• **Task to carry out**
How many lines in the records below contain the word "step"? State only that number.

*** Begin section ***

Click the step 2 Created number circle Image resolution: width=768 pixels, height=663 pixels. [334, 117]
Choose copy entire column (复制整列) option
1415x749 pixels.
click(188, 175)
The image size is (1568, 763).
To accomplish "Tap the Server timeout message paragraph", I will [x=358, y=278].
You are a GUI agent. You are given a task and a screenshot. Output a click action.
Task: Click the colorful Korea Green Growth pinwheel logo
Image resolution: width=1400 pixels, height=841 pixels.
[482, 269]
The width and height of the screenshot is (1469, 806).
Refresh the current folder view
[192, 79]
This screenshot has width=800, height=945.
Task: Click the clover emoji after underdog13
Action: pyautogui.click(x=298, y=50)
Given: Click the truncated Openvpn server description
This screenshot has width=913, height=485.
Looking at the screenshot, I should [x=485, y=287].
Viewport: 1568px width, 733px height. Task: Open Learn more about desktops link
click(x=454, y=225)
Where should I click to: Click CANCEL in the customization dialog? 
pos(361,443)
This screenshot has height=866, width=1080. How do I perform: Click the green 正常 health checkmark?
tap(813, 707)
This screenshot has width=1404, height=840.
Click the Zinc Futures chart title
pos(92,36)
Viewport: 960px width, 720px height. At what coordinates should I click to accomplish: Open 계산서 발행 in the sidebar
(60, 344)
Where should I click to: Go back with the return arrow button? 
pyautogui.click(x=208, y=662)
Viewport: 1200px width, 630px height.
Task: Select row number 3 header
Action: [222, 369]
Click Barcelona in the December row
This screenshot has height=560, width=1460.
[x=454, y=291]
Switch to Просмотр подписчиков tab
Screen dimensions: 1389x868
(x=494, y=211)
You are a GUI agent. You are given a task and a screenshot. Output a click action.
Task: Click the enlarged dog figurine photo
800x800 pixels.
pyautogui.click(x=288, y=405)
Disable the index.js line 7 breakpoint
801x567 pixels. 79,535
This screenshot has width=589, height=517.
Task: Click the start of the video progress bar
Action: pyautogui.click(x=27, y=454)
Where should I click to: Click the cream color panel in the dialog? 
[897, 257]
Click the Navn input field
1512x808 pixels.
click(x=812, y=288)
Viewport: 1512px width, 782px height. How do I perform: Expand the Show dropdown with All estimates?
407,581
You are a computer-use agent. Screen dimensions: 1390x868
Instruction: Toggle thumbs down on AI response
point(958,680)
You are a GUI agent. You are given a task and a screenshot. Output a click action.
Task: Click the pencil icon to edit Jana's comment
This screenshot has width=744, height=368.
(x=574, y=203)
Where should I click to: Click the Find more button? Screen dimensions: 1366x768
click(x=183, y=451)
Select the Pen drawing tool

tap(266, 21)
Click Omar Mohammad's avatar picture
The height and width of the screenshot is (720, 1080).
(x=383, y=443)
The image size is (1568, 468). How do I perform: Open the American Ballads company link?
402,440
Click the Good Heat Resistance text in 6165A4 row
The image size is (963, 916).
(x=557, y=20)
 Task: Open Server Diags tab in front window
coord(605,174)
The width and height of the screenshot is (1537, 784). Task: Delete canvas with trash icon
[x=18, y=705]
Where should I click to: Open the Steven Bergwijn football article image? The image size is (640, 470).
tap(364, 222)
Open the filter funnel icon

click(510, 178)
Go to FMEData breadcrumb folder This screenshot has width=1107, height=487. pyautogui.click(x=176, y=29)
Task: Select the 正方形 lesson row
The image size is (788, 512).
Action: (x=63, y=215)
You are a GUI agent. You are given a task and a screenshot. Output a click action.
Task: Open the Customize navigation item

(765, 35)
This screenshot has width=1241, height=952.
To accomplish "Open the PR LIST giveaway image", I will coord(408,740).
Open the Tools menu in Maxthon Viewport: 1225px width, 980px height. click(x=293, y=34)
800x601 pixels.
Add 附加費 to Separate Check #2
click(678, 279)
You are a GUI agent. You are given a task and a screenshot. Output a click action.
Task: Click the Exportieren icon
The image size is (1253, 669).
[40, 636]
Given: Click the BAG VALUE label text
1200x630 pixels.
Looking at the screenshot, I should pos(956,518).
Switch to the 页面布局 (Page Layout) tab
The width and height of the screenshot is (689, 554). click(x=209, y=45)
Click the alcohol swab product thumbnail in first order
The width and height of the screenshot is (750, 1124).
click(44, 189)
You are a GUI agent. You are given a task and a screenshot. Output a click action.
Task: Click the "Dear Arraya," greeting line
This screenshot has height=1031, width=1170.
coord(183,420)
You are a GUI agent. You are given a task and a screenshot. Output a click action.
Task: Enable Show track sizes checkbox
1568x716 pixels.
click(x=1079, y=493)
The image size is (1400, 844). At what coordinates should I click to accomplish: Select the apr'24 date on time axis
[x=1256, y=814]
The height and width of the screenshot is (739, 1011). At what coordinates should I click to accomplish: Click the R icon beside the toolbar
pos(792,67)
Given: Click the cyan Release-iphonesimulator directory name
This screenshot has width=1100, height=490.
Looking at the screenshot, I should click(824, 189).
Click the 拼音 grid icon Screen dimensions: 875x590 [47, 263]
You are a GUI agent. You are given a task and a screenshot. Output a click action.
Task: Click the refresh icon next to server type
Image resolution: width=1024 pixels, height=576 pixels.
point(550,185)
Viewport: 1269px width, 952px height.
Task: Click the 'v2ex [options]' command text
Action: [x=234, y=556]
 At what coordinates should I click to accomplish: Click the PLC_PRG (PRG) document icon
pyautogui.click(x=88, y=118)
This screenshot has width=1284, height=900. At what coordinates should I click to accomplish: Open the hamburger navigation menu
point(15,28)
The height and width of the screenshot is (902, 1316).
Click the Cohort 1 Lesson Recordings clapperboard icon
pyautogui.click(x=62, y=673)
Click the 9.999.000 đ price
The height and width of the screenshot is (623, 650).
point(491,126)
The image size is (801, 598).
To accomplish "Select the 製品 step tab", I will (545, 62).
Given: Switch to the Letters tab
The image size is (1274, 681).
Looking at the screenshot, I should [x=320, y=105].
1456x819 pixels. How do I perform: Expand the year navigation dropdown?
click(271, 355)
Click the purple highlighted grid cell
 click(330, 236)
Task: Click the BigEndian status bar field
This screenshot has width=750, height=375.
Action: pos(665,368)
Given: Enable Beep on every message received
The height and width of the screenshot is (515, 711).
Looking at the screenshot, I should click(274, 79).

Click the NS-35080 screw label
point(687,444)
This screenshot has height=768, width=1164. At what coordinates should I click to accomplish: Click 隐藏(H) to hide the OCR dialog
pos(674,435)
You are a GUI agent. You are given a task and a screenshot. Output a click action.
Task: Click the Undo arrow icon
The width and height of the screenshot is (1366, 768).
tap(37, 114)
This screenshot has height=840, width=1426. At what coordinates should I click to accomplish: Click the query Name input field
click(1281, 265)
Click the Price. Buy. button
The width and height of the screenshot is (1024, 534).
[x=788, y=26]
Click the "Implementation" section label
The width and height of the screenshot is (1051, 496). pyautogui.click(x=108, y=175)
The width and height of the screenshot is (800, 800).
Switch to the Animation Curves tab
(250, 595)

*** End section ***

• **Output**
2